I am a freelance writer and columnist living in Sulllivan County.  My husband and I celebrated our 20th wedding anniversary last year and are raising our two man-cubs with both old-fashioned and modern parenting styles.  Another member of our family is our one-year old, yellow Lab, Maddy.  I look forward to sharing a slice of our family life and family related news with the Hudson Valley Parent community! 

 
I do not have a telephone with a screen to check the caller i.d. feature, but I can usually tell if after I say hello there is a pause and I may have to repeat myself. When this happened yesterday, I almost hung up on my five year old nephew before he had a chance to say, “When am I going to see you again?” After all, it had been about two weeks! We all love a man who can get straight to the point so I answered honestly, “I don’t know.” He told me he was at grandma’s, which is only ten minutes away from my house and asked, “Can you come over?” Who can’t reschedule any plans to accommodate that request?
 
My husband and I were going to do other things, but during the ride over I realized how truly unimportant those tasks were compared to spending a few hours with family.

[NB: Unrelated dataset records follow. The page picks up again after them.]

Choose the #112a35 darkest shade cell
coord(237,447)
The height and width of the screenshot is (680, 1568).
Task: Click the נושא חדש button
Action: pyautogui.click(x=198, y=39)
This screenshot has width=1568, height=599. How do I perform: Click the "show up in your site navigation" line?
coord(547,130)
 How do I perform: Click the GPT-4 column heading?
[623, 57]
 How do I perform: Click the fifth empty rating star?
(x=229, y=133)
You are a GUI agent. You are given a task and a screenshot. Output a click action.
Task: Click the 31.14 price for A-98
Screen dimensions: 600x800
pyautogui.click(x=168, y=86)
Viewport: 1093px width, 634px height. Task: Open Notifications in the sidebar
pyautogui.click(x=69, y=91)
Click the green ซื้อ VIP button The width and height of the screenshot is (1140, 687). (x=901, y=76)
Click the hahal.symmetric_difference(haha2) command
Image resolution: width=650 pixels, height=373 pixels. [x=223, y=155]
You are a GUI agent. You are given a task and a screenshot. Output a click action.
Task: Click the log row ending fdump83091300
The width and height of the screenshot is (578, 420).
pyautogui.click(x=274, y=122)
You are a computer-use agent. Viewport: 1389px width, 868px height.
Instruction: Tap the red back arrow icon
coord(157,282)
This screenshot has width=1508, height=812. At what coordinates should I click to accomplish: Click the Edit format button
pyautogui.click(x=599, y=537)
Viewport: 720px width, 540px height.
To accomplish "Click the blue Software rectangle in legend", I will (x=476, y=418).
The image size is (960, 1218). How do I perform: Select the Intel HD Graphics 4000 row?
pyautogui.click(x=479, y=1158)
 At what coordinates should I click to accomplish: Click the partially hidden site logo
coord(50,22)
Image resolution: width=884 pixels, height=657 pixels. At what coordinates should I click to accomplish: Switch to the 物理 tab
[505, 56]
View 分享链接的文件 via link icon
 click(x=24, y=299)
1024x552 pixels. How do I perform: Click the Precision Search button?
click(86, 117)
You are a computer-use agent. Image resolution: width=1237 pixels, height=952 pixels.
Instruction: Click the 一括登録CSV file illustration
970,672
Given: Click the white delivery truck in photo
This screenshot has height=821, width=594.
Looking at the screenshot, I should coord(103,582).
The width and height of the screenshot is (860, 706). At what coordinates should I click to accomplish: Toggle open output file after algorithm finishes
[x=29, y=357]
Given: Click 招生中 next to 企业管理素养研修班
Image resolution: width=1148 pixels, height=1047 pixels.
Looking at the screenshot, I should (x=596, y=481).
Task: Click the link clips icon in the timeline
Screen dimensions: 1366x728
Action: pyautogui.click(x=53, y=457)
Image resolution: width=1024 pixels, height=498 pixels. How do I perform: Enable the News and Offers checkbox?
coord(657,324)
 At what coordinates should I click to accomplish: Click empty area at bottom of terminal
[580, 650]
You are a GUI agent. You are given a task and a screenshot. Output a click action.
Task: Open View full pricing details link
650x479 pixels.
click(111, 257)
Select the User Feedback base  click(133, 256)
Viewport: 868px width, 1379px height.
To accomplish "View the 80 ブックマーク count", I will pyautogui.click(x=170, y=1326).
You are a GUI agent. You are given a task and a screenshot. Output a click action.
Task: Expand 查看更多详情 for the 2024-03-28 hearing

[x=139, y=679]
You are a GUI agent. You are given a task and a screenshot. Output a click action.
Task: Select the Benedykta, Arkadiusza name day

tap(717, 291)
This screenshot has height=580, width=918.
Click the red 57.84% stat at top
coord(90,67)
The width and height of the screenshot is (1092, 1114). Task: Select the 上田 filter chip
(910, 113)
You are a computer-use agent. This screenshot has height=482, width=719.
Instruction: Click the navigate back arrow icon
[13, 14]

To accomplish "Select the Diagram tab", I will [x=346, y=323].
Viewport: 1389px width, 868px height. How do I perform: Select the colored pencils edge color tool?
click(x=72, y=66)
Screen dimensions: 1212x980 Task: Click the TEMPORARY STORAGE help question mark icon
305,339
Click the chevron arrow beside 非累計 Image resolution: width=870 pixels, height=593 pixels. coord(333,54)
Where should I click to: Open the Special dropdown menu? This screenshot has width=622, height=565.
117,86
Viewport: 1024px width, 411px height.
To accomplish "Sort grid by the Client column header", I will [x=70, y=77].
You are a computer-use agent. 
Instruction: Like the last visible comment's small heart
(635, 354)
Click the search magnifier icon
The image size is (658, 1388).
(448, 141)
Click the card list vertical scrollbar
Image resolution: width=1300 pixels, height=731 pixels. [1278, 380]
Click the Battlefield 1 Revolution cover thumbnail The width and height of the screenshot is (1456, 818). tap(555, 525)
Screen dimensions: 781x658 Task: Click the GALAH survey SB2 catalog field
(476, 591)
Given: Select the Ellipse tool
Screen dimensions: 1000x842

I made sure we had the wiffle ball and bat, my camera and some toys I had bought at the dollar store for just such an occasion.
 
While we were on our way, both nephews told my mom about their vast experience (this was the second time) with simply asking people to come over (us) and they do. Some may think they are simply too busy to stop what they are doing and give in to the whims of a child by merely showing up, but really, isn’t that the role of an adult for a child? To show up. To support dreams. To help guide the way. To be there.
 
This is not about spoiling a child, but rather being able to decide that for that moment, yes the laundry can wait. In fact, I have time right now.